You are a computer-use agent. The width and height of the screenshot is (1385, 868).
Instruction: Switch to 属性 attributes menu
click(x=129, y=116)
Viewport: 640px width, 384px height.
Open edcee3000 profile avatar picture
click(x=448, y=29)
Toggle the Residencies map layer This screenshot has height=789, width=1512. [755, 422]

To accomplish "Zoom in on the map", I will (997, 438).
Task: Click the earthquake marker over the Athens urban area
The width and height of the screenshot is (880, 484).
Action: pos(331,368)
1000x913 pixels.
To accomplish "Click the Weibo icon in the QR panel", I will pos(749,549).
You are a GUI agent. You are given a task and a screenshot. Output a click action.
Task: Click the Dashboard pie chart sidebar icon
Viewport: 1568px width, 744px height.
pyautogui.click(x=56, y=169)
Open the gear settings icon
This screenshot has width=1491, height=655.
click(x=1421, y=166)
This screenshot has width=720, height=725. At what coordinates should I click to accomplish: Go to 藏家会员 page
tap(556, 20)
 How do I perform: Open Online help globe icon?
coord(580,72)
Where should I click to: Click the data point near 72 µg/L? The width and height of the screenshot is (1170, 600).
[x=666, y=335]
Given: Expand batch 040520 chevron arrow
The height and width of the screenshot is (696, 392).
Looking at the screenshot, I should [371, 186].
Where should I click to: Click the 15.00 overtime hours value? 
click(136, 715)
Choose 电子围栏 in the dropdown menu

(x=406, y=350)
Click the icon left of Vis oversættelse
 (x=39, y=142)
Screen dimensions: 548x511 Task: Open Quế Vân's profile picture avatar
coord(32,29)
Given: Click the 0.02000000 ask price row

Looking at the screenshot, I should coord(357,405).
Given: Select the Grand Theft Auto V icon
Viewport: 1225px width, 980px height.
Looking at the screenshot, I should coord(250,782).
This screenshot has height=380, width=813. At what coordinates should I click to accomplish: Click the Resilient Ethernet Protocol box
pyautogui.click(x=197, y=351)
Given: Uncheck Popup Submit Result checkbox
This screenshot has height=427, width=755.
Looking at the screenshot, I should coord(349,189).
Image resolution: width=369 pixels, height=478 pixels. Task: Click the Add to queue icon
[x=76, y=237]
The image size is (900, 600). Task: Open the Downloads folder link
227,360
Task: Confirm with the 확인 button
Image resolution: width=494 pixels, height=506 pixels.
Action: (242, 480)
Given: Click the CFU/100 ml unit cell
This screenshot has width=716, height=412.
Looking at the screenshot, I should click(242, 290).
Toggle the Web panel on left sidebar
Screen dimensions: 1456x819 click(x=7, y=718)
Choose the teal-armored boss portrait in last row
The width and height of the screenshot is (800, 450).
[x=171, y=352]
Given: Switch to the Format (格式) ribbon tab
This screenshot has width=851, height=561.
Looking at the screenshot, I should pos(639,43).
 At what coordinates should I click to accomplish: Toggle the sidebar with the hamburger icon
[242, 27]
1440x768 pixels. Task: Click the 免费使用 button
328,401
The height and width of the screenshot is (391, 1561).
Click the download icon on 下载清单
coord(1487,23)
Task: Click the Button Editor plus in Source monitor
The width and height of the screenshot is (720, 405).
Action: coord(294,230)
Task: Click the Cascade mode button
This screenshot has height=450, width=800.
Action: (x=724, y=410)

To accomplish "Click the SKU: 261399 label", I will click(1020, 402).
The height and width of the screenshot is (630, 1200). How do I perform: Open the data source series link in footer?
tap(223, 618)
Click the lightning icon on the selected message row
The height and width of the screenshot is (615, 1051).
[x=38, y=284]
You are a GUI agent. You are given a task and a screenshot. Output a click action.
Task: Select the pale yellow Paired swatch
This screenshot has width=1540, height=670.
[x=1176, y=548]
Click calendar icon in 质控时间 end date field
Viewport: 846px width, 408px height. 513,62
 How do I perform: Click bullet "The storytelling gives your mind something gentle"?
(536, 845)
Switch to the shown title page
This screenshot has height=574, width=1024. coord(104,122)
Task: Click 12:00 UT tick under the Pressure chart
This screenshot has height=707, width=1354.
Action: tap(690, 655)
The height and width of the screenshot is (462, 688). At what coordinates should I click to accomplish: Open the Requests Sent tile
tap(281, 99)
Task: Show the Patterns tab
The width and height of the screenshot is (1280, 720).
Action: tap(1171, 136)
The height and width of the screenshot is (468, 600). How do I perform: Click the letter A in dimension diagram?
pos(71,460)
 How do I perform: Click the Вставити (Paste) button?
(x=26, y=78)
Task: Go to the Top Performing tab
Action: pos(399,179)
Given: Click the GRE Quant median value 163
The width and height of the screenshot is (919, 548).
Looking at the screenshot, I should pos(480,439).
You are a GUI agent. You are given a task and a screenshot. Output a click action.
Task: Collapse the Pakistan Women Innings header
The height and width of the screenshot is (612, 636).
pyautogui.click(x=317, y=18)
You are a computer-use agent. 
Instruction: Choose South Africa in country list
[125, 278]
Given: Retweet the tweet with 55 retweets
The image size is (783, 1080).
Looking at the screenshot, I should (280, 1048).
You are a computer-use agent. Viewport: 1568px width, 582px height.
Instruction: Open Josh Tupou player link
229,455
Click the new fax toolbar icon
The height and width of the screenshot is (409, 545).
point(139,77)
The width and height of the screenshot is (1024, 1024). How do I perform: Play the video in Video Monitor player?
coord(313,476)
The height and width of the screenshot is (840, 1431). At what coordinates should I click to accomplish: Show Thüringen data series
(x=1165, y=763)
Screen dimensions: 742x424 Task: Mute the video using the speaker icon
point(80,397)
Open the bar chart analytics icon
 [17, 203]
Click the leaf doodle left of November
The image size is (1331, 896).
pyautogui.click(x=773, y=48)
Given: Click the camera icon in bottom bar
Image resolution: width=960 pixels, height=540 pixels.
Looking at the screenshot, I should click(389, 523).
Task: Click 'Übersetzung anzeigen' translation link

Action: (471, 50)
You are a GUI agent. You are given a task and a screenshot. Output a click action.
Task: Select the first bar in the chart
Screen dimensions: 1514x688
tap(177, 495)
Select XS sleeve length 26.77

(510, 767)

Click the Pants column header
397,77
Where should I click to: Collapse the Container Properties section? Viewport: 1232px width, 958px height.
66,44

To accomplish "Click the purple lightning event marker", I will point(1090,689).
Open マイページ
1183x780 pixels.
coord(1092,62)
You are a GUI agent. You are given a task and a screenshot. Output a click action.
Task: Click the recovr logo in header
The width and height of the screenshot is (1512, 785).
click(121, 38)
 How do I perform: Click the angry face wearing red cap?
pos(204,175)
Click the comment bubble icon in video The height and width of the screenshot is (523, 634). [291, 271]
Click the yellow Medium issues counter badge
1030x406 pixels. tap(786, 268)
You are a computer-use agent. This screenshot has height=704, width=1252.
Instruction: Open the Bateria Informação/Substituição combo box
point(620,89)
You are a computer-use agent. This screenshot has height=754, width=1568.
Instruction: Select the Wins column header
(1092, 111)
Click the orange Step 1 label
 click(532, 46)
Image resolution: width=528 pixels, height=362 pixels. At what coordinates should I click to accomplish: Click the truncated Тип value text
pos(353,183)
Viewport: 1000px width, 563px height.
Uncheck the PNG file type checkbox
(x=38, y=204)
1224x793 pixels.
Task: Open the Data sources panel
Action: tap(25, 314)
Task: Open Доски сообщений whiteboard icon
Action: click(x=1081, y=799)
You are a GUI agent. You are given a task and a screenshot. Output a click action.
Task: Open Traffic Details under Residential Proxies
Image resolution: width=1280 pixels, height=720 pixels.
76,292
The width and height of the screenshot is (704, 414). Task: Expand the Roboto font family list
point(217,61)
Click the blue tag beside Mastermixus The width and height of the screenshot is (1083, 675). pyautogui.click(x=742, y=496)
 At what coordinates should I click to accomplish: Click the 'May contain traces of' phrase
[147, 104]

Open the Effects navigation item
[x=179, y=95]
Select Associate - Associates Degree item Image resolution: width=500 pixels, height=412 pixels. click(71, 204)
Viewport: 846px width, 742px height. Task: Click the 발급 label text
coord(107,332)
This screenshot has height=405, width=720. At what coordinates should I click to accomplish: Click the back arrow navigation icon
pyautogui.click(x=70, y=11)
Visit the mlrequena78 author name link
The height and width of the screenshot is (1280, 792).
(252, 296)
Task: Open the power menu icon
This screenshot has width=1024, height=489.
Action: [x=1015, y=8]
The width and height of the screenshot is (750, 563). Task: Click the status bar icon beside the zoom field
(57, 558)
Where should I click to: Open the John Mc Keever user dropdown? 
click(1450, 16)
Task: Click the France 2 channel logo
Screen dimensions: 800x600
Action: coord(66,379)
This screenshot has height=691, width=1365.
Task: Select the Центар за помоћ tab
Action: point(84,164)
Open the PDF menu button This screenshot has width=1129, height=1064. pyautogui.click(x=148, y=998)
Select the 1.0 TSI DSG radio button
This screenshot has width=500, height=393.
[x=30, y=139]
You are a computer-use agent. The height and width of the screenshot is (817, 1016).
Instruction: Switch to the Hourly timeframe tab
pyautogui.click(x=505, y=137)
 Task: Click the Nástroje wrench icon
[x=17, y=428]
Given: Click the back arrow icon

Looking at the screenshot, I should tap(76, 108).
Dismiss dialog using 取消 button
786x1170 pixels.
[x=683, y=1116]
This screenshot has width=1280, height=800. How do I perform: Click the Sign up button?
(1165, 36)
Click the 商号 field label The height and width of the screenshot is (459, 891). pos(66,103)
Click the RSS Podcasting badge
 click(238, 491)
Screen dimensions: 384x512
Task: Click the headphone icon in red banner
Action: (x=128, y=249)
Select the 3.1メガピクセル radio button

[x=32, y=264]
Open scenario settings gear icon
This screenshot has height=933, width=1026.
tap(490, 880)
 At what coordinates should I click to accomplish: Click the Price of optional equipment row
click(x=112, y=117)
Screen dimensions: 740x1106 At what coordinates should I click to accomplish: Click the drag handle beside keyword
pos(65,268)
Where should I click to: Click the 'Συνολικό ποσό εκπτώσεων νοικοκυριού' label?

Assignment: Using the entries above, give again exactly the lines from the line holding "The height and width of the screenshot is (615, 1051)." through the line holding "Task: Click 12:00". Include both end lines and nothing else.

Answer to the exercise:
The height and width of the screenshot is (615, 1051).
[x=38, y=284]
You are a GUI agent. You are given a task and a screenshot. Output a click action.
Task: Select the pale yellow Paired swatch
This screenshot has width=1540, height=670.
[x=1176, y=548]
Click calendar icon in 质控时间 end date field
Viewport: 846px width, 408px height. 513,62
 How do I perform: Click bullet "The storytelling gives your mind something gentle"?
(536, 845)
Switch to the shown title page
This screenshot has height=574, width=1024. coord(104,122)
Task: Click 12:00 UT tick under the Pressure chart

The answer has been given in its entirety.